::: Listed entries

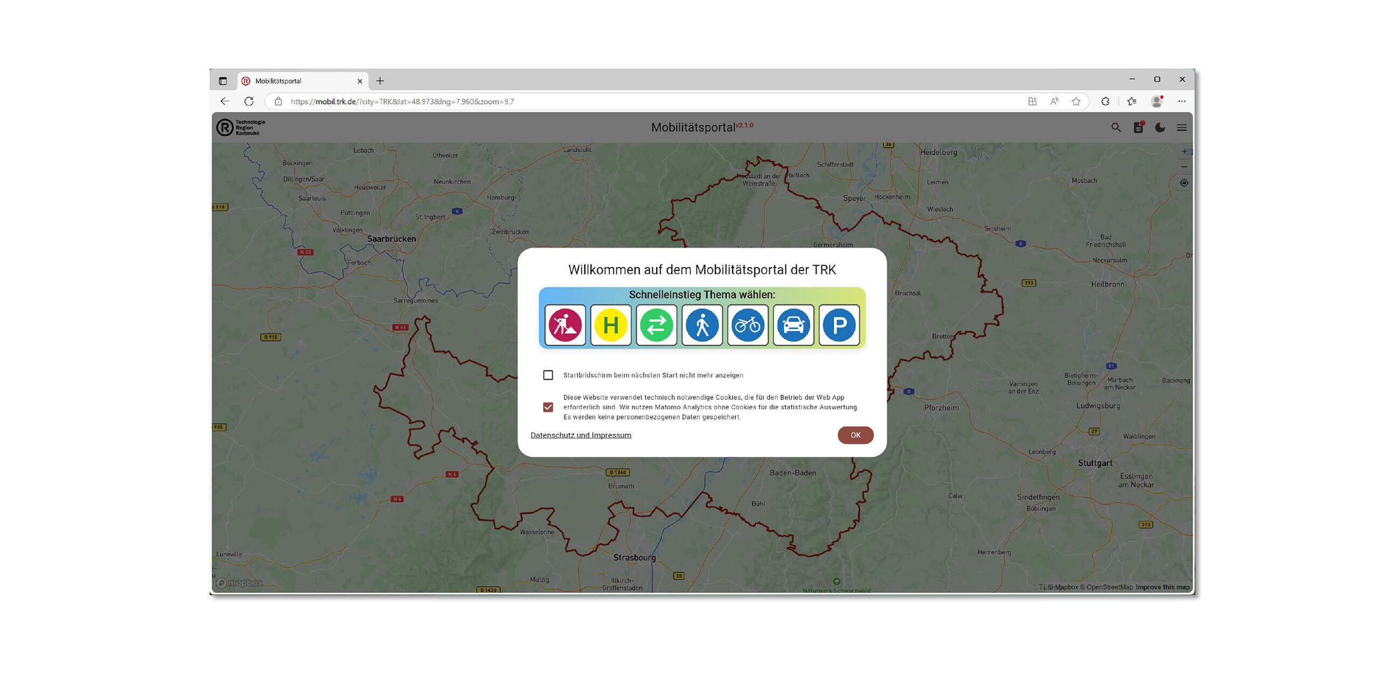Click the OK button in welcome dialog
The width and height of the screenshot is (1379, 700).
click(x=855, y=435)
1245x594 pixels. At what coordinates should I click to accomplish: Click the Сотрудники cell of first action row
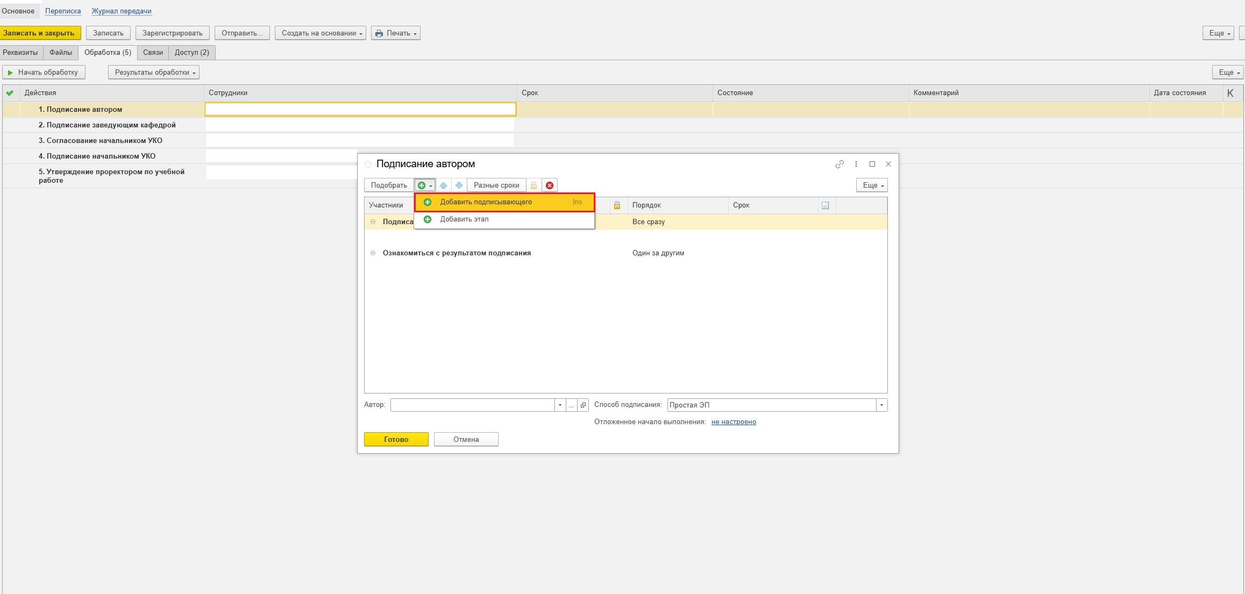pos(360,109)
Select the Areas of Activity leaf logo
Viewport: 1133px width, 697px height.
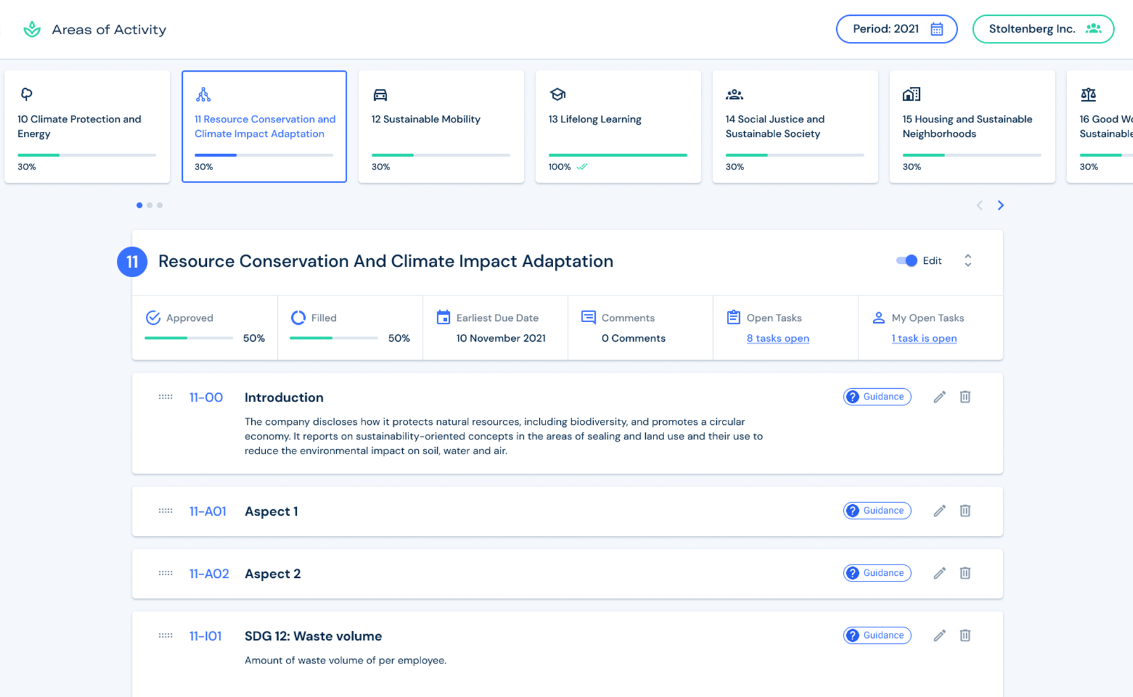31,29

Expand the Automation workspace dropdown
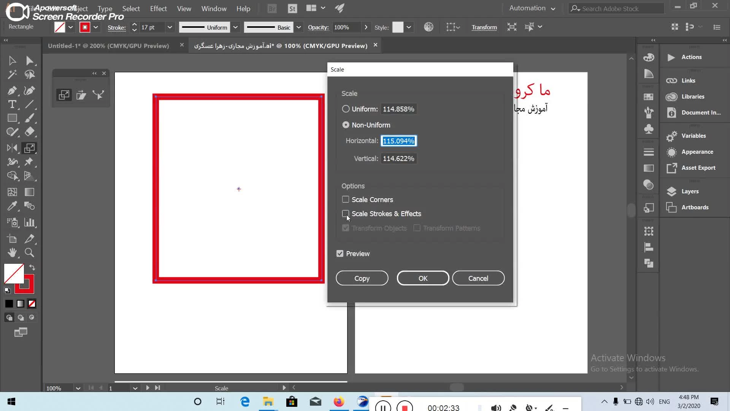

::::::

**The problem**
The copy runs from the line containing "1245x594 pixels. At" through the last line of the material, both ends included. Reproduce those lines exactly and drop the pictures.

**Reply**
1245x594 pixels. At what coordinates should I click to accomplish: Click the Сотрудники cell of first action row
pos(360,109)
Select the Areas of Activity leaf logo
Viewport: 1133px width, 697px height.
31,29

Expand the Automation workspace dropdown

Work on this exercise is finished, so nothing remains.